Yoko Kanno

Yoko Kanno
Yoko Kanno is considered a veteran in the Japanese music industry. In an illustrious thirty-year career, she has produced scores for several anime works, films, advertisements and more in the music business. Her works are mostly made in the domestic setting, but over the years, several international organizations such as Google and Nissan, have had Kanno work on some of their commercial scores. A woman of multiple talents, she has also mastered the keyboards, serving as the lead player in a Japanese band called Seatbelts. Not just that, Kanno has collaborated with several other domestic artists such as Kyoko Endo and Maaya Sakamoto on a number of pop music albums over the years.

For Kanno, her primary motive to enter the music industry as a composer was to create music that was relevant to and addressed pressing themes commonly existing in the world. She is particularly adamant of not favoring any one genre, while also being a strong proponent of rampant creativity when making a score. The former characteristic that Kanno possesses has worked well for her in the industry of today, as being flexible with genres often results in several opportunities with high-profile directors. Although first developing an ear for Jazz music, she decided to explore other avenues in music by collaborating with Pop icons in the 1980s. Kanno’s career has shifted interests from composing solo albums, to collaborations with other pop artists, to producing scores for films and video games.

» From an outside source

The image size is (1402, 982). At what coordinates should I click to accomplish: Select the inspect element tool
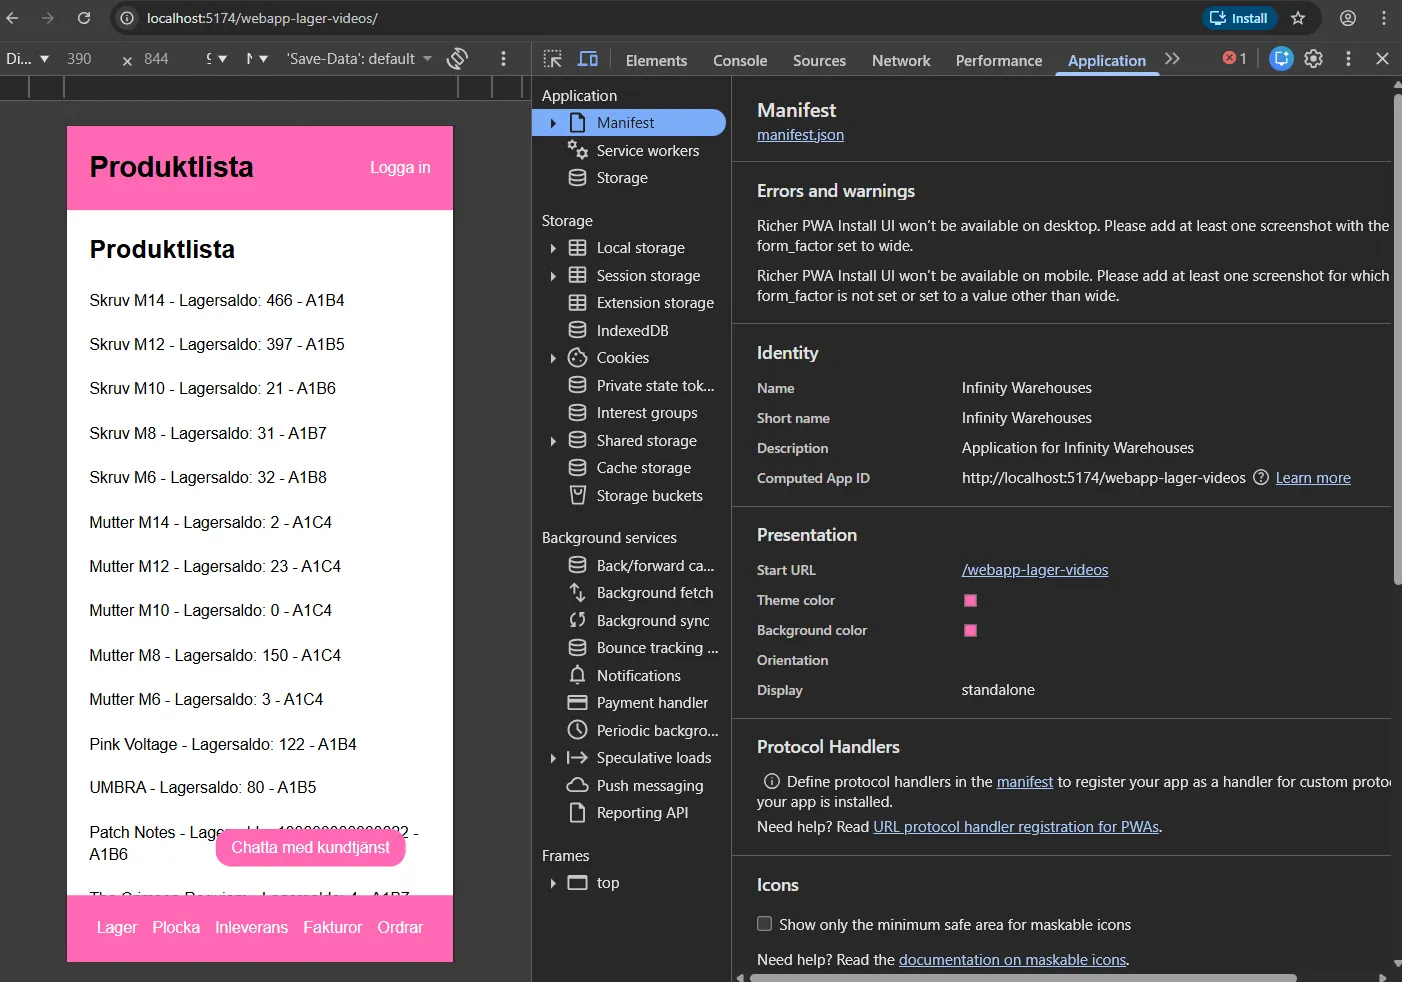(x=552, y=59)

Kick-starting her career at the age of 22, Kanno built on her childhood talent and fondness for the piano and became lead player for a band called Testu in 1986, a band with which she produced music for the next three years. At the same time, she became interested in composing her own scores, producing collections for a video game called Romance of the Three Kingdoms. The first years of her career also sought to focus on producing scores for other video games and films with her husband, Hajime Mizoguchi. In this period, she worked on video games such as Nobunaga’s Ambition (1994) and movies like Asalto (1996). However, what really gave Konno’s career a massive push was an earlier production of an anime score for Vision of Escaflowne (1996), after which several offers came pouring in the anime sphere of things. For the next ten years, she thus decided to channel all her potential and skill in to making hit anime sound tracks for Record of Lodoss War: Chronicles of the Heroic Knight (1998), Ghost in the Shell: Stand Alone Complex (2002) and Macross Frontier (2008), amongst 30 other series. Not long after though, she returned to making scores for video games such as Cowboy Bebop (2001) and films such as Kamikaze Girls (2004) and Honey and Clover (2006). An interesting development in her ovationary music career also seems to have taken shape at the same time she became interested in the anime scene. Her first solo album came out in 1998, titled Songs to Fly after which she released several other popular albums such as CM Yoko (2008) and Space Bio Charge (2009).

Besides making several outstanding films, video games and advertisement scores in her far-famed career, Yoko Kanno has also occasionally enjoyed writing jingles for large Multi-National Companies such as Microsoft, IBM, Nintendo, Sony and Toyota among others. A close observation of how fast and far Kanno’s influence has spread in the music world simply proves the magnificence this great artiste possesses. Penetrating several different realms in the music industry and leaving a perpetual mark in the hearts of the audience, as done by Kanno, cannot be done by many these days.